In addition to the Reynolds Building and Mickey’s Coffeepot, Winston-Salem had a couple of other roadside attractions of note.
Large statues of bulls or cows (along with roosters and chickens) are some of the more popular roadside attractions to be found. Many restaurants use them to call attention to their businesses, usually set on the ground or sometimes a rooftop.
Winston-Salem had one instead mounted high off the ground advertising a butcher shop. The Thrif-Way (and no, that’s not a typo) butcher shop’s statue is held aloft by two poles.
But the main attraction I was interested in seeing and the one that really got me off the road during my travels is a symbol of the days when fossil fuel was celebrated, a former Shell filling station shaped like—well, of course, a shell.
Eight of these shell-shaped stations were built in the late 1930s by a local marketer of Shell gasoline, the Quality Oil Company. The building is modeled on the trademarked logo of Shell Oil. It is built of a bent wood and wire frame covered with concrete stucco and painted in the same bright colors as the logo.

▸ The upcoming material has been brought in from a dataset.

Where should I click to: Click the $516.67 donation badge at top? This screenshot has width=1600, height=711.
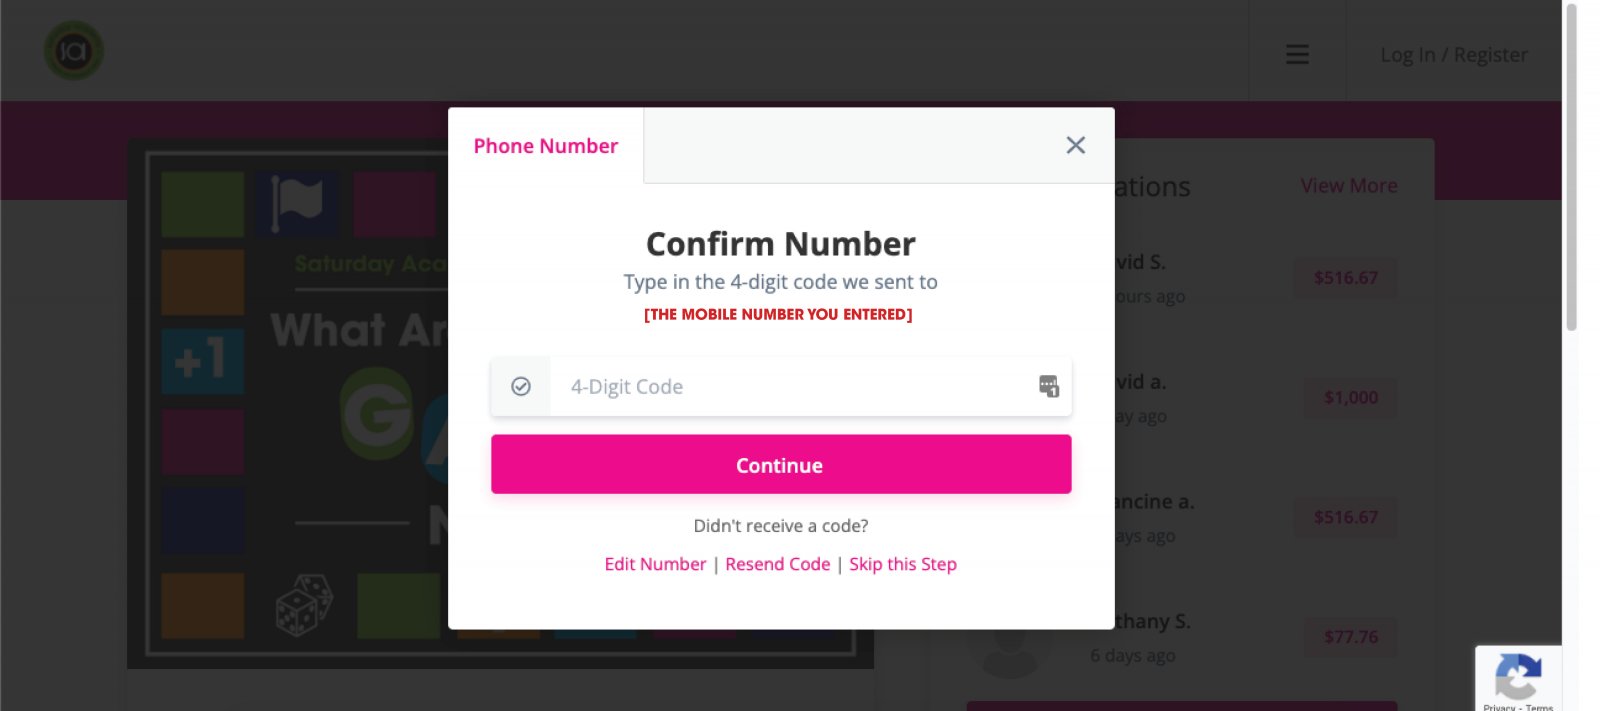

These eight filling stations were used for decades but eventually fell by the wayside notwithstanding their novelty. Sadly, seven were eventually torn down. This location was used by a lawnmower repair business during the 1970s and ‘80s. Finally, in the late 1990s Preservation North Carolina, a statewide historic society, purchased and restored the building, bringing it back from its state of disrepair and saving it as the last of its kind for future generations. While the building was not open while I was there, it is used by the organization as a regional office.